Step up and help your neighbor: Your older, unloved shoes could find a new home with someone who needs help most.
I've always struggled with what to do with well-worn shoes or those my children outgrow in a matter of weeks, it seems. If they're in good shape, there's the option of donating them or selling to a resale shop, but those with scuffs or scrapes just don't make the cut for willing buyers and all too often end up in the trash.
While you can participate in shoe recycling programs such as the one through Nike, which turns old tennis shoes into new track, I'd like to argue that helping our neighbors, near and far, is more important than ever. Whether it's helping our local communities facing double-digit unemployment (and fewer resources for the basics) or giving a step-up to those in the most impoverished countries, a donation of your child's outgrown tennies or your outdated styles could make a difference for those in need. And all it costs you is the time of cleaning out your closet and dropping them off to a collection site or at the post office.

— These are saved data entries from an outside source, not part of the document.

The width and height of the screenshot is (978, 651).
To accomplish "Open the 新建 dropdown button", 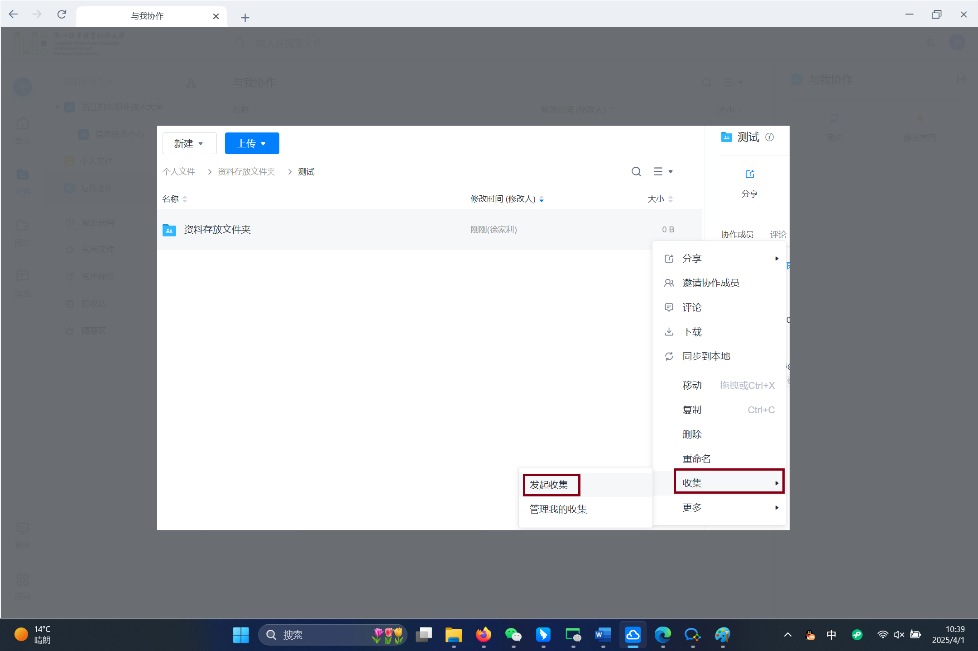I will (x=189, y=143).
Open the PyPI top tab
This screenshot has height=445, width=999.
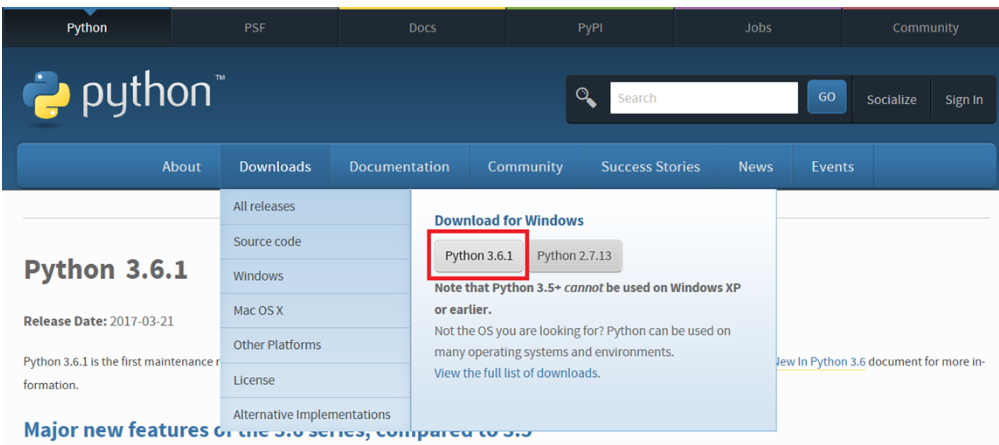[590, 28]
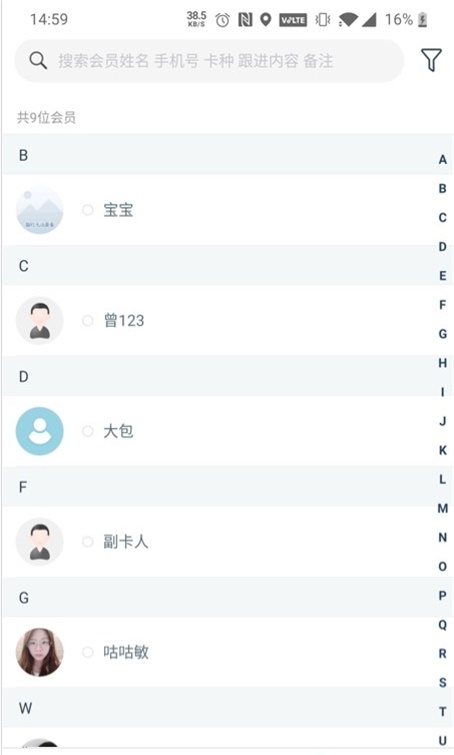Open 副卡人's profile avatar
The image size is (454, 755).
(39, 542)
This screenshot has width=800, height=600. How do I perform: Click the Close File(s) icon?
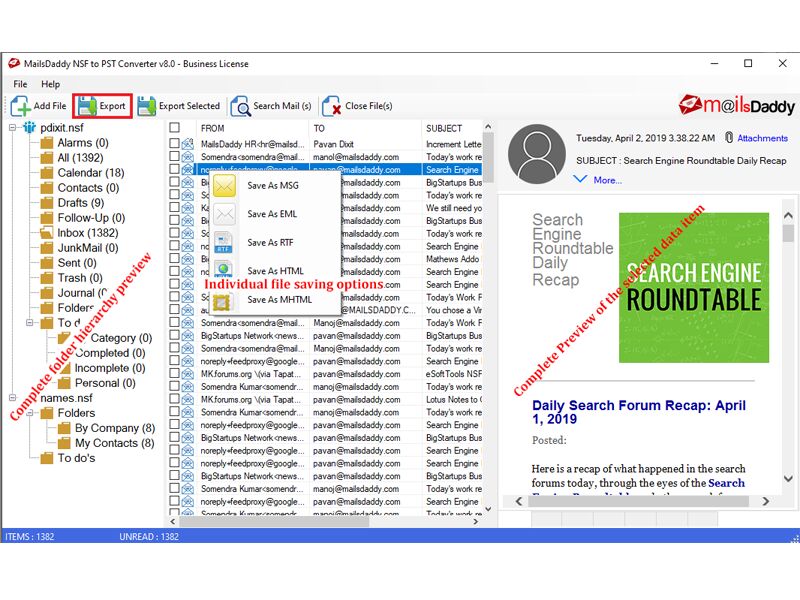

Here's just a sampling of the organizations that regularly accept donations of used but still usable shoes. Details on these groups came from their Web sites; please confirm drop-off locations with the organization before shipping or dropping off shoes.
Heart and Sole
A project run through the Michigan State University College of Osteopathic Medicine, Heart and Sole provides new and gently used shoes to the poorest of the world’s people. More than 7,000 pairs of shoes have been shipped around the world.
One World Running
Since 1986, a group of runners in Boulder, Colorado, has collected, washed and sent to Third World countries new and "near-new" athletic shoes, T-shirts and shorts, along with medicine and school and art supplies. Drop-off locations include locations in Alabama, California, Colorado, Florida, and Ottawa.
Soles4Souls
Soles4Souls is a Nashville-based charity that collects shoes from the warehouses of footwear companies and the closets of people like you. The charity distributes these shoes free of charge to people in need, regardless of race, religion, class, or any other criteria. Since 2005, Soles4Souls has given away over 5.5 million pairs of new and gently worn shoes (currently donating one pair every 9 seconds.) The shoes have been distributed to people in over 125 countries, including Kenya, Thailand, Nepal and the United States. I became aware of this as they are partnering with many stores in Indiana for drop-off sites, as they are working, like many groups, to assist those in Haiti. Find drop-off locations and a mailing address (if no drop-off spots are nearby).
Shoebank
The Shoe Bank had just one goal when it was founded in 1989 – to put comfortable shoes on a few hundred homeless men living on the streets in downtown Dallas. The program today provides shoes for 20,000 people every year – primarily children, both here and abroad.
Find drop-off locations in Texas here.
Whether you're wanting to help others on a limited budget or simply want to start on your spring cleaning, take those few extra minutes to make sure your castoffs go to a good cause. It's more important than ever!